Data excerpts
-- Opening Marker --

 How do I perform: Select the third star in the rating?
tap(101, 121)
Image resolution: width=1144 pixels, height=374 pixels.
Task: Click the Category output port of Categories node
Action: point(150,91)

-- Closing Marker --
-- Opening Marker --

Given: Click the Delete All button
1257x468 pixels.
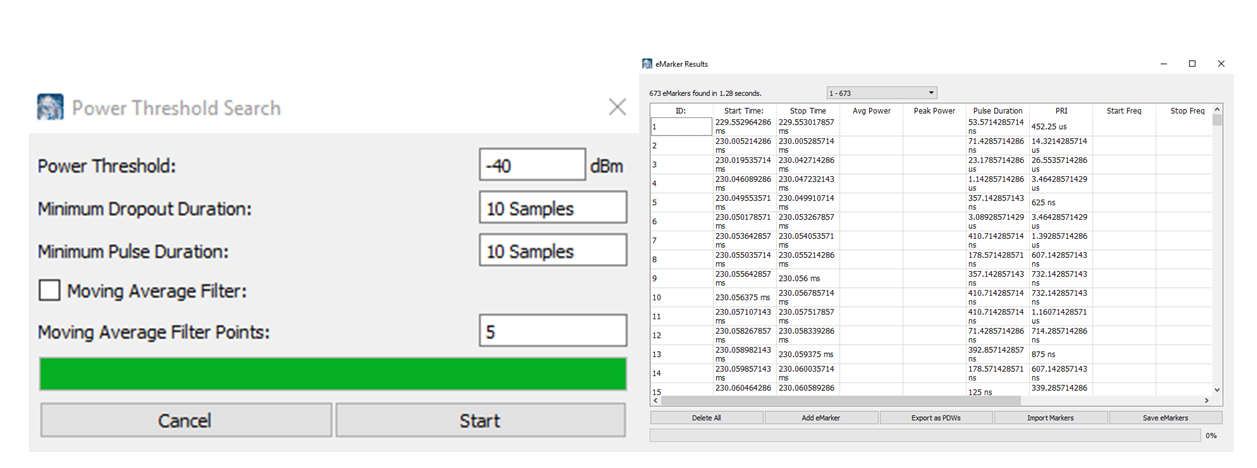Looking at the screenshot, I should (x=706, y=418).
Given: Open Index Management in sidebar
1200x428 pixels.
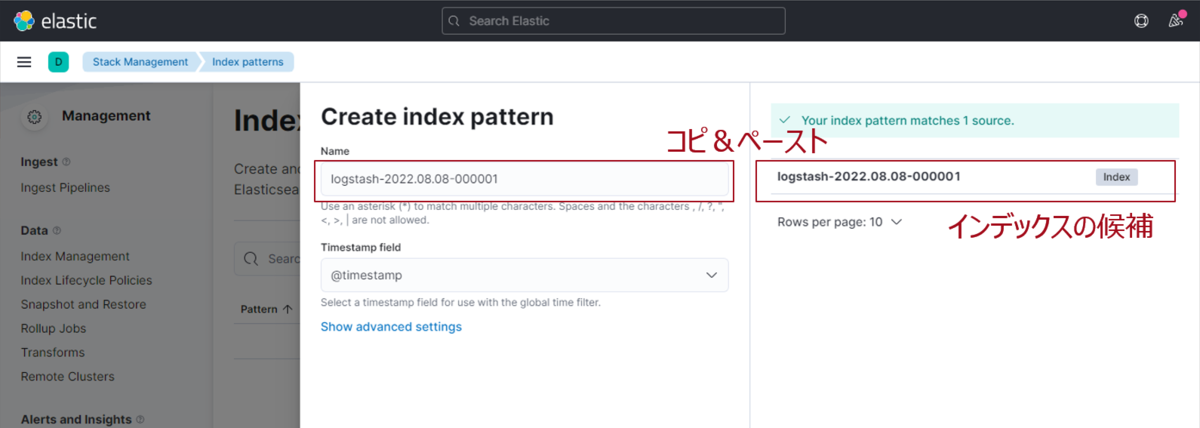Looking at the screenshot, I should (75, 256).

-- Closing Marker --

### Work task
Copy out every line above where "Given" is present.

### Output of the task
Given: Click the Delete All button
Given: Open Index Management in sidebar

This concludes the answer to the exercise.